Long sentences handed to two Just Stop Oil protesters for scaling the M25 bridge over the Thames are a potential breach of international law and risk silencing public concerns about the environment, a UN expert has said.
In a strongly worded intervention, Ian Fry, the UN’s rapporteur for climate change and human rights, said he was “particularly concerned” about the sentences, which were “significantly more severe than previous sentences imposed for this type of offending in the past”.
He said: “I am gravely concerned about the potential flow-on effect that the severity of the sentences could have on civil society and the work of activists, expressing concerns about the triple planetary crisis and, in particular, the impacts of climate change on human rights and on future generations.”
In October last year, Marcus Decker and Morgan Trowland stopped traffic for almost 40 hours after they climbed the cables supporting the Queen Elizabeth II suspension bridge in Dartford, Kent, in a protest in support of the Just Stop Oil climate activist group.
The bridge, one of the UK’s busiest, is where the M25 motorway that encircles London crosses the Thames.

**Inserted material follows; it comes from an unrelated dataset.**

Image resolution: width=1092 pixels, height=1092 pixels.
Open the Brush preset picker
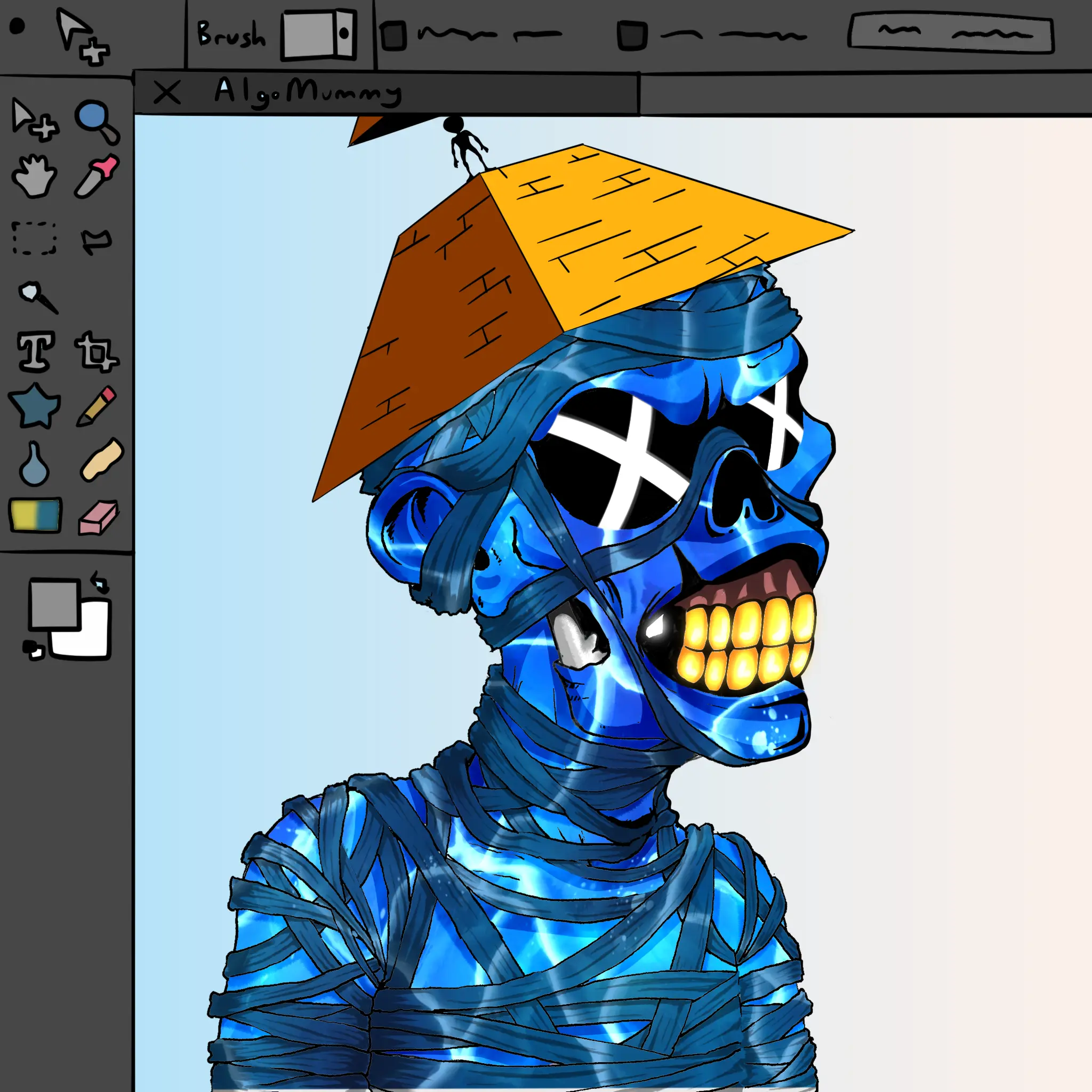(319, 34)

Both men were convicted of causing a public nuisance, with Decker imprisoned for two years and seven months and Trowland for three years. They were the longest sentences yet passed on non-violent protesters in the UK.
Noting Decker and Trowland’s rights to peaceful protest, Fry asked the UK government to explain “why, in light of the current climate crisis, it was necessary to introduce and pass the Public Order Act and how both the Public Order Act and the sentencing of Mr Decker and Mr Trowland are compatible with international norms and standards”, including the Universal Declaration of Human Rights and the International Covenant on Civil and Political Rights.
He demanded ministers indicate “what steps have been taken … to ensure that non-governmental organisations, civil society organisations and all human rights defenders can carry out their peaceful work free from threat, violence, harassment or retaliation or any sort”.
The UK government has not replied to Fry’s letter, which was sent on 15 August. A letter sent on 22 December calling for explanations of how provisions in the Public Order Act could be reconciled with international human rights law, signed by Fry and four other rapporteurs, also remains unanswered, Fry’s letter noted.
The Home Office did not respond to a request for comment.
A spokesperson for Just Stop Oil said: “Our politicians are planning to kill countless million souls, and destroy the rights and freedoms that we have struggled to achieve. That is the brutal reality of climate collapse, hinted at by Dr Ian Fry.
“If the government is willing to ignore a letter from the UN what chance they will listen to ordinary people writing letters to their MPs. We need to get on the streets, we need to resist and stand with those political prisoners jailed for defending their future. Slow march with us in London, from Trafalgar Square … 12 noon every day.”